TO-DO ITEM
Lay out every line of the material below as a numbered list, skipping blank lines and leaving out the pictures.

[[ DATA EXTRACTS, beginning ]]

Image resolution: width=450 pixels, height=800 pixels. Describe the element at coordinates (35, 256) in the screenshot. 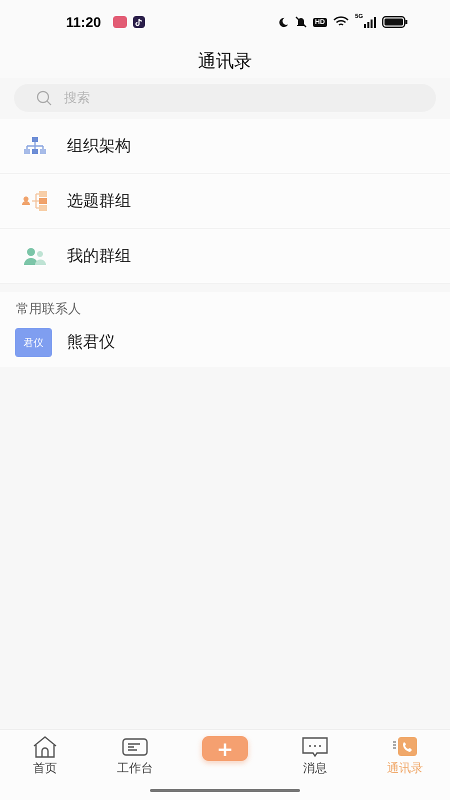

I see `people-icon` at that location.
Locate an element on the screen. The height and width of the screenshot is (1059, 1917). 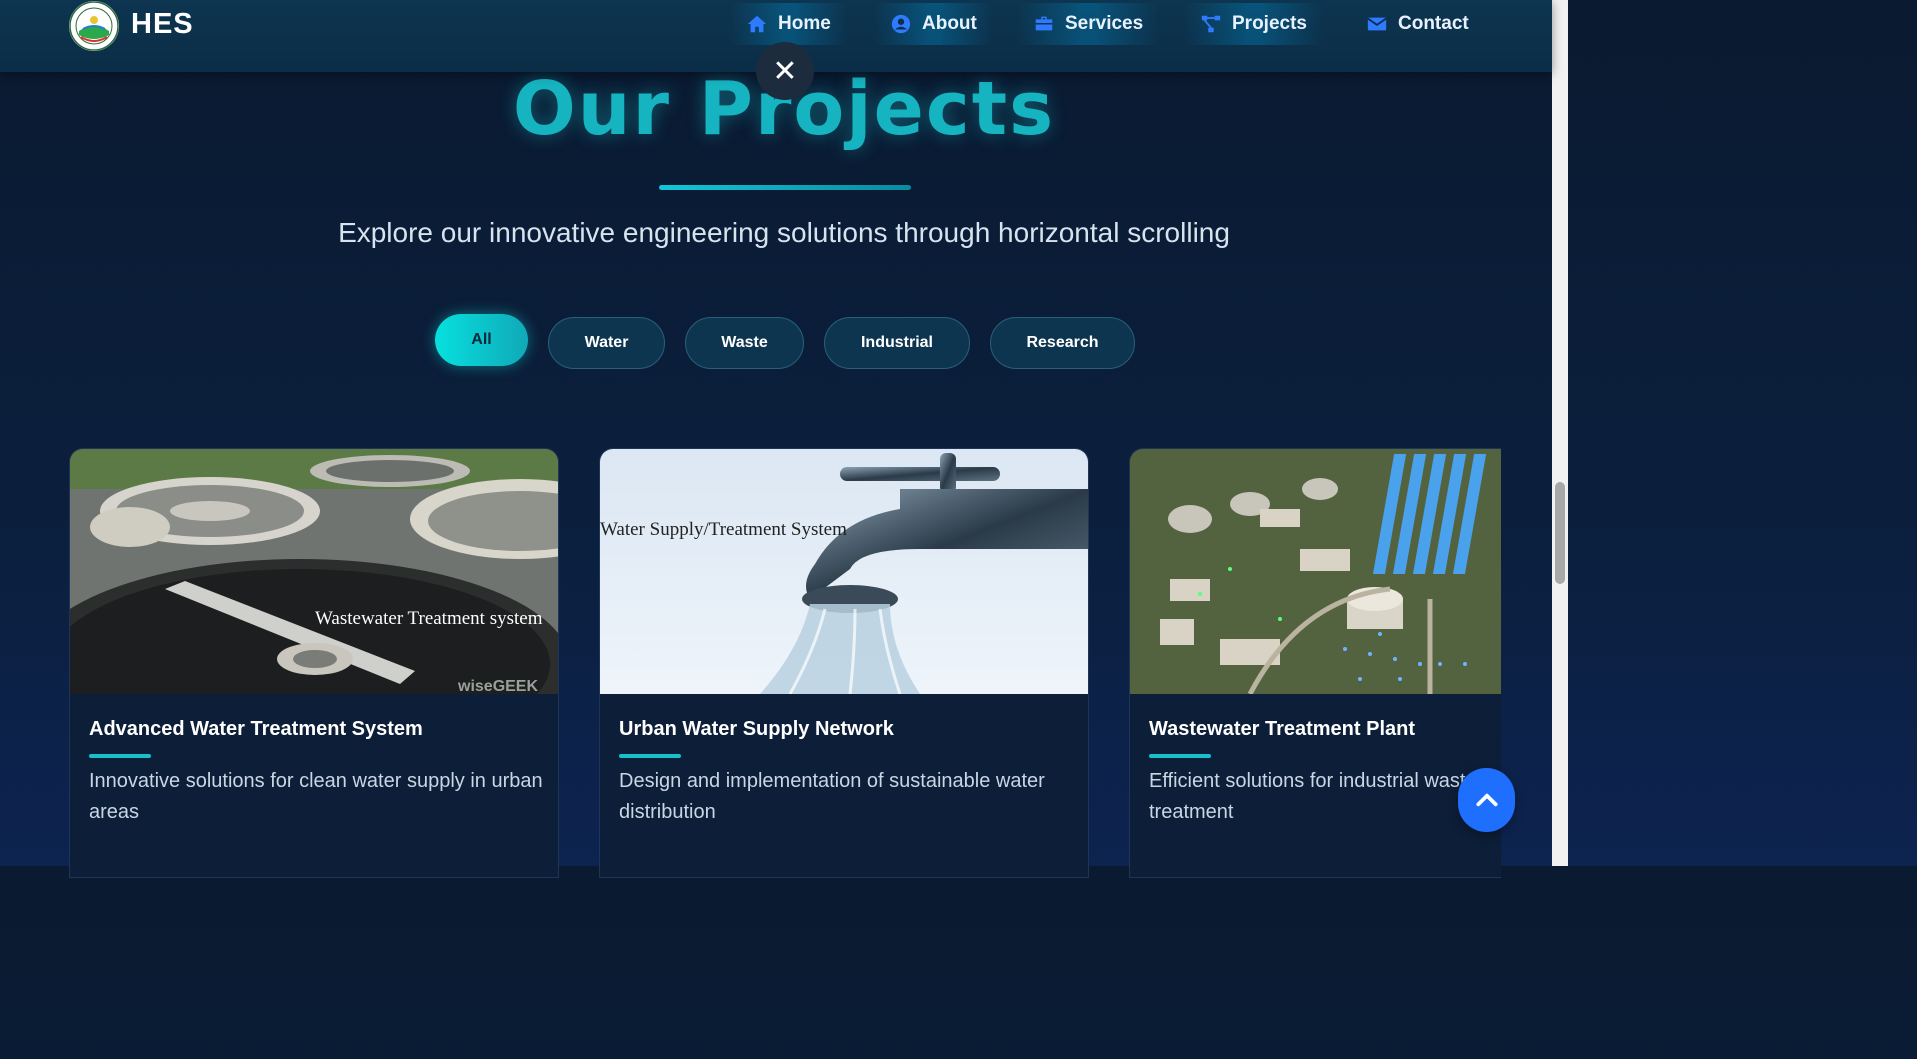
nav-home: Home is located at coordinates (788, 24).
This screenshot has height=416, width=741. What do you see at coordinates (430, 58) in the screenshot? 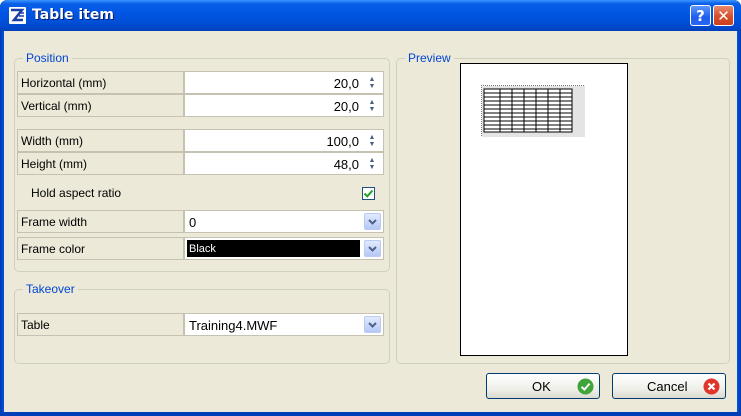
I see `preview-legend: Preview` at bounding box center [430, 58].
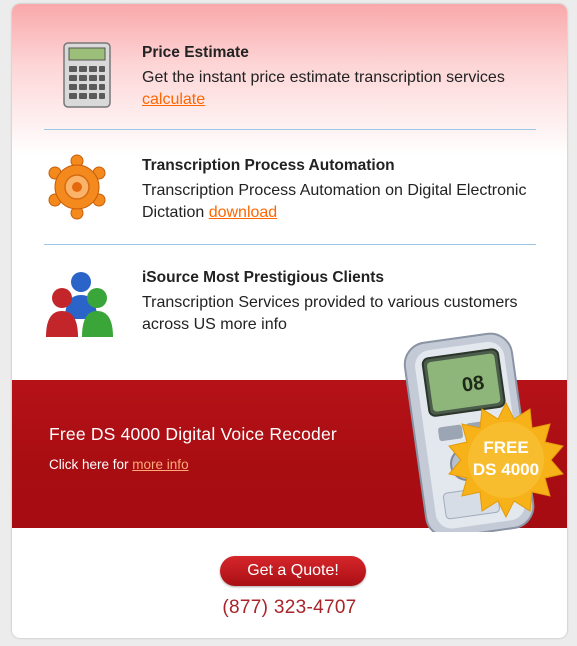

[[ DATA EXTRACTS, end ]]

TASK OUTPUT
1. Image resolution: width=450 pixels, height=800 pixels. Describe the element at coordinates (35, 256) in the screenshot. 
2. I see `people-icon` at that location.
3. Locate an element on the screen. The height and width of the screenshot is (1059, 1917). 
4. nav-home: Home is located at coordinates (788, 24).
5. This screenshot has height=416, width=741. What do you see at coordinates (430, 58) in the screenshot? 
6. I see `preview-legend: Preview` at bounding box center [430, 58].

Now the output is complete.